## [Text under study]
|---|
In the third year, spot trading would be launched for the power sector, while authorities work to expand the coverage of the market to other industries, and to develop additional trading products such as futures and options, Chen said.
In 2018, regulators are aiming to complete rules regarding the reporting and verification of emissions data, to build an electronic registry that will be based in Wuhan in Hubei province, and to develop trading systems for the market that will be hosted in Shanghai, Chen added.
"The goal is to gather 2016 and 2017 verified emissions data for all eight sectors," he said. "We already have a draft allocation plan for the power sector, and the data will allow the allocation plan to be updated in the second half of the year."
There remain a number of key uncertainties that need to be clarified before the market can progress, Chen noted.
"We still do not know when the deadline will be for the first compliance. The National Development and Reform Commission has not given us a time," he said, adding that stakeholders are assuming the first deadline to surrender allowances will be in June 2020 "if all goes well".
There is also no timeline at present for the entry of other industrial sectors into the market, Chen said.
"This is a more political matter. There are not as many state-owned enterprises in industrials sectors as there are in the power sector."
Chen added that industrial companies will be concerned that paying for emissions allowances may increase their costs and reduce competitiveness compared to companies from other parts of the world.
|---|
## [Data extracts]
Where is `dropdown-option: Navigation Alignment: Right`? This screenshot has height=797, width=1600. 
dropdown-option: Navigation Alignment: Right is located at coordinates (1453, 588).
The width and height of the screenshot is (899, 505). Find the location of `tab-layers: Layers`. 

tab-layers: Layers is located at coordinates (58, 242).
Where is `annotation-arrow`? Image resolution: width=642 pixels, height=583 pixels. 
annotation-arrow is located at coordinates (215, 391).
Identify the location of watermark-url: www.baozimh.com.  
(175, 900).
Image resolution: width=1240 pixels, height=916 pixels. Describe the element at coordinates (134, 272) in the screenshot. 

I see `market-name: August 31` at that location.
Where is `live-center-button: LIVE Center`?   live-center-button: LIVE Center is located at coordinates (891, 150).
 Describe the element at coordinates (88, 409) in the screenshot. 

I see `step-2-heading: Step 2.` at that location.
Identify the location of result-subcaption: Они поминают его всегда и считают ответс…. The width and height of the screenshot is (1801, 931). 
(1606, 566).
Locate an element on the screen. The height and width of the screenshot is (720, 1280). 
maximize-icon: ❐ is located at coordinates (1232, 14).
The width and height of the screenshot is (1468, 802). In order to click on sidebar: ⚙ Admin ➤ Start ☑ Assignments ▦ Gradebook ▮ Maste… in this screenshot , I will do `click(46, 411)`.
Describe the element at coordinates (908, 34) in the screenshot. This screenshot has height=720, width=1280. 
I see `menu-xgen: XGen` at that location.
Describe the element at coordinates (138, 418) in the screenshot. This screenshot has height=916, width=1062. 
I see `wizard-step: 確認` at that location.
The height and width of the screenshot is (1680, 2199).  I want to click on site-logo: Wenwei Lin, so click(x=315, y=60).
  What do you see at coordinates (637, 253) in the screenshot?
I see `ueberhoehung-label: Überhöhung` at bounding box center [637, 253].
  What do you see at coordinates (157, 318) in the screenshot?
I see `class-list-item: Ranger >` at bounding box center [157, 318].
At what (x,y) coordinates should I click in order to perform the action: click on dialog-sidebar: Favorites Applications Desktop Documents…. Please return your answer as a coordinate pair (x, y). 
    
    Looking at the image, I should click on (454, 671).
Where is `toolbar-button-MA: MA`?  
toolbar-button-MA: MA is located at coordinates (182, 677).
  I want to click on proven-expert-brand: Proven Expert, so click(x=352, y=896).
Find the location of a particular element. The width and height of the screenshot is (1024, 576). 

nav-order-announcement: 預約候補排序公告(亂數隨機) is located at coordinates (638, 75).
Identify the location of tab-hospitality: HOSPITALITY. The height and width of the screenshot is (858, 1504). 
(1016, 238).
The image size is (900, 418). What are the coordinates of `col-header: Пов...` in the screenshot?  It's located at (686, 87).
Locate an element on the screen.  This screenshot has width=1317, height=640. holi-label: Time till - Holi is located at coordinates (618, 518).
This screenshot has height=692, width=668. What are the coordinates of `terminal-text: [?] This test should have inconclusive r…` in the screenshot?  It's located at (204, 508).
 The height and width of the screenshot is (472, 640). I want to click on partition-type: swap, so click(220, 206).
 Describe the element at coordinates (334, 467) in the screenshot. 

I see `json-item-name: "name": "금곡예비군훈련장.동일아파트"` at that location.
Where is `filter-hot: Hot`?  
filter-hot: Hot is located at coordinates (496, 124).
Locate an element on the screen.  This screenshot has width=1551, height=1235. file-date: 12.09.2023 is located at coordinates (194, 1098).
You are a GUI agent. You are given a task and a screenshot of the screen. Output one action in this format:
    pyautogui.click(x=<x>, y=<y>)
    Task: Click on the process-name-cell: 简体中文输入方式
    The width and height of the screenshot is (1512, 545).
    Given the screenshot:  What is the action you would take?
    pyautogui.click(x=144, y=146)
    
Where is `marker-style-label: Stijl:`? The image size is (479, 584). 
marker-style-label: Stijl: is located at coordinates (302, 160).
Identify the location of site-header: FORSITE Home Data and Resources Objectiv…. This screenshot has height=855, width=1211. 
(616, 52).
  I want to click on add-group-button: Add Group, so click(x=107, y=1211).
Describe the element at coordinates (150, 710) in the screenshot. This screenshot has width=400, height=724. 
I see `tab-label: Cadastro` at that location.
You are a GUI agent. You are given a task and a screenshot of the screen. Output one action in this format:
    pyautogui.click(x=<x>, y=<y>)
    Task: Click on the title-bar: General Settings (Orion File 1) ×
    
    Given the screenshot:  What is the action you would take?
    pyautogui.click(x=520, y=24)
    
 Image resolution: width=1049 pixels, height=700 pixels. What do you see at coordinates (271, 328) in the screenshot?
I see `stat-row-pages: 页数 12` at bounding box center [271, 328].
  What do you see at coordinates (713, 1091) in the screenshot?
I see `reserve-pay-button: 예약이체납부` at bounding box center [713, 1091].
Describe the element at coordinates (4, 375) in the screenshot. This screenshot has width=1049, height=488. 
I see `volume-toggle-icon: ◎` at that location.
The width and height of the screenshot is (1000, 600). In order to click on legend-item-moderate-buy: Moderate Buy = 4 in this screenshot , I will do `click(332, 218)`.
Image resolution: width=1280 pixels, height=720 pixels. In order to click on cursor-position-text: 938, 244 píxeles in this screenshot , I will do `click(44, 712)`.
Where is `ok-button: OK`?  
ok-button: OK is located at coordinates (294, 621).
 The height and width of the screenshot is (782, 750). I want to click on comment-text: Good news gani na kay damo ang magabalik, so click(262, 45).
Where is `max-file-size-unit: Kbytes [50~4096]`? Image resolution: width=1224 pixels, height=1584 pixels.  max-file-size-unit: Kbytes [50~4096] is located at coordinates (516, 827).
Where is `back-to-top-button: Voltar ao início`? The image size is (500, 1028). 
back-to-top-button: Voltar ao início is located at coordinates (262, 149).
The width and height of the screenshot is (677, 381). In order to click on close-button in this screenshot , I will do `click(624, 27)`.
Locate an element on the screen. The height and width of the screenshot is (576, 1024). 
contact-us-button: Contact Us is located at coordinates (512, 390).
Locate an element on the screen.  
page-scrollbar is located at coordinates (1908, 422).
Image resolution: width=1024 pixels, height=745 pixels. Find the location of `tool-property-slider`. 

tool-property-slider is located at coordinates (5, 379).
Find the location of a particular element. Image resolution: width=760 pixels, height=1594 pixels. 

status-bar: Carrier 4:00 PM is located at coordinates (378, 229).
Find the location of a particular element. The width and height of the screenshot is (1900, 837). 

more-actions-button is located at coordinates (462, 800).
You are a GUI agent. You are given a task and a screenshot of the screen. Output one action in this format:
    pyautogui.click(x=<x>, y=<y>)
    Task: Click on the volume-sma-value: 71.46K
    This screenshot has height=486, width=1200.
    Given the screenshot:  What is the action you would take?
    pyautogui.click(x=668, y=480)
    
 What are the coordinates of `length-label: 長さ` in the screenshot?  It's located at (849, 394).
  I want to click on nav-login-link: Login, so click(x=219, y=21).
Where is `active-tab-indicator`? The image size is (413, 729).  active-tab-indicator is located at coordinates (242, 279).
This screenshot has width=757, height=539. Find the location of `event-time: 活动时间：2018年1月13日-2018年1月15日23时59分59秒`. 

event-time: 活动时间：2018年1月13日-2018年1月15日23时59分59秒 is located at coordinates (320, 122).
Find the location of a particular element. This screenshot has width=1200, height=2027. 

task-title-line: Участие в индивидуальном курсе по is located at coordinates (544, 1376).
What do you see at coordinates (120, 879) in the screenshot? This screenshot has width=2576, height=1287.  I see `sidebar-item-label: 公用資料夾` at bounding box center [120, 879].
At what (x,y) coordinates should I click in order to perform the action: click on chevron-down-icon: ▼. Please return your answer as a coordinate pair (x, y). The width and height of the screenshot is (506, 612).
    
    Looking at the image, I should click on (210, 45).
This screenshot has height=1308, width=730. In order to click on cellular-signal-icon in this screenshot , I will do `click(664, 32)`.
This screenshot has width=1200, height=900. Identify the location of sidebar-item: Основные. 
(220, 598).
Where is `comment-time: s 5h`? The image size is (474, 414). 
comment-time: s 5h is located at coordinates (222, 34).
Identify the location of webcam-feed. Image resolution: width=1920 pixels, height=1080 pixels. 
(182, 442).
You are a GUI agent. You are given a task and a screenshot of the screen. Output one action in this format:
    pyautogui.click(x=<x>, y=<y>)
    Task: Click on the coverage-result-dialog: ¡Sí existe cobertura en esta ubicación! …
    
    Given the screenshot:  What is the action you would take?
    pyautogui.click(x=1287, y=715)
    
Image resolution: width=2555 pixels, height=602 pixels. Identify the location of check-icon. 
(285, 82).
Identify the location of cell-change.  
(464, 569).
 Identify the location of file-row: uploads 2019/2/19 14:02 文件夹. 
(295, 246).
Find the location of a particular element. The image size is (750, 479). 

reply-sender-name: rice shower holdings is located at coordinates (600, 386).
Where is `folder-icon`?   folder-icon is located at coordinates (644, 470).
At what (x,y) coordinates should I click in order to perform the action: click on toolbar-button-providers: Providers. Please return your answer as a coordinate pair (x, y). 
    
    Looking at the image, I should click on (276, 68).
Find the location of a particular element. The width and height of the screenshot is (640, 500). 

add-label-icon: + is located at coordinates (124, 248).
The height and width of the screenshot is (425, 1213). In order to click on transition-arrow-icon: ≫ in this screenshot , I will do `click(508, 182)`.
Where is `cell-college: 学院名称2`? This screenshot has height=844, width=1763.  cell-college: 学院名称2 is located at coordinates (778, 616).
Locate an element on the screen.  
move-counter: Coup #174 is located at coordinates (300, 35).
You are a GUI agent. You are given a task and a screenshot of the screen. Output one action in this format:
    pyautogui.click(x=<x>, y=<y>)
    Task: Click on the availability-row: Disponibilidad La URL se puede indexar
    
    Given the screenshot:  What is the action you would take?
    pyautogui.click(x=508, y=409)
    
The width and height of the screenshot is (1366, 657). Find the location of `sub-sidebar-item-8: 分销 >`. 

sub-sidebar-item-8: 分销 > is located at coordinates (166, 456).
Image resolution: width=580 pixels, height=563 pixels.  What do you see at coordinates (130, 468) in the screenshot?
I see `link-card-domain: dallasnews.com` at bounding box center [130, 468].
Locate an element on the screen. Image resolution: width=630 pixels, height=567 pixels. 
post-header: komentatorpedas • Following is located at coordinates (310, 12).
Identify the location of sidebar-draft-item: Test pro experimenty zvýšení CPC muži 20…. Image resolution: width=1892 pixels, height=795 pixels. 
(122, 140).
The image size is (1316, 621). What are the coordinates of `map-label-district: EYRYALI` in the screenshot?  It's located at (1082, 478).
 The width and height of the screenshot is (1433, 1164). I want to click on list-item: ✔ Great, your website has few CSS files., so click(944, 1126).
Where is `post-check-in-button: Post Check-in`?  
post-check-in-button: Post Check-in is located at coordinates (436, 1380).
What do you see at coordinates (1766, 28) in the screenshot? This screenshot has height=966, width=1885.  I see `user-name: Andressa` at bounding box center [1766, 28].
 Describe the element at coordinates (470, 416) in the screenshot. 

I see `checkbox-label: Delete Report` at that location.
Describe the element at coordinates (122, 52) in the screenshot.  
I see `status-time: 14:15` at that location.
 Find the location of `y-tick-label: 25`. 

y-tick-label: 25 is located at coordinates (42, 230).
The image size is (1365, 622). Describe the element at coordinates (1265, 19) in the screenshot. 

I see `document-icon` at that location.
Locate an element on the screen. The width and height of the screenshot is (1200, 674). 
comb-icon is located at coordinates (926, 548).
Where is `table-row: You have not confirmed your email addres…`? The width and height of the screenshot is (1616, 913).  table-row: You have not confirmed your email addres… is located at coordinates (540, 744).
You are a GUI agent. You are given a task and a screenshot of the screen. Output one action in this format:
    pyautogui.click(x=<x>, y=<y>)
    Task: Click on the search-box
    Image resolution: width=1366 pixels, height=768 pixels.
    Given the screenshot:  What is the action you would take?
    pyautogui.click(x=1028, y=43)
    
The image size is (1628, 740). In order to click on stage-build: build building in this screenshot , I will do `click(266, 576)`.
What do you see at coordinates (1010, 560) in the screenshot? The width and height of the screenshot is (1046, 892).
|---|
## [Problem requirements]
Write what comes next in the text on China's carbon market, starting after its last sentence. The items are separate material, unrelated to the text on China's carbon market.

## [Expected output]
Regulators will need to address these concerns as they develop rules and limits on emissions for those sectors, he said.
A third area of uncertainty concerns the market for carbon offsets, known as China Certified Emission Reductions (CCERs).
In 2017 the government suspended all work on developing updated regulations for offset use, and is presently considering how to improve the offset market.
"We don't yet know what percentage of compliance offsets will be allowed to cover, or when the work on offsets rules will restart," Chen said. "We also don't know when investors and banks will be allowed to participate in the market."
Since 2013, China has operated eight pilot markets in cities and provinces across the nation, each of them using different rules as part of a learning exercise.
These markets continue to trade, but will be absorbed into the national ETS at some stage, Chen said, though details of the transition are not yet known.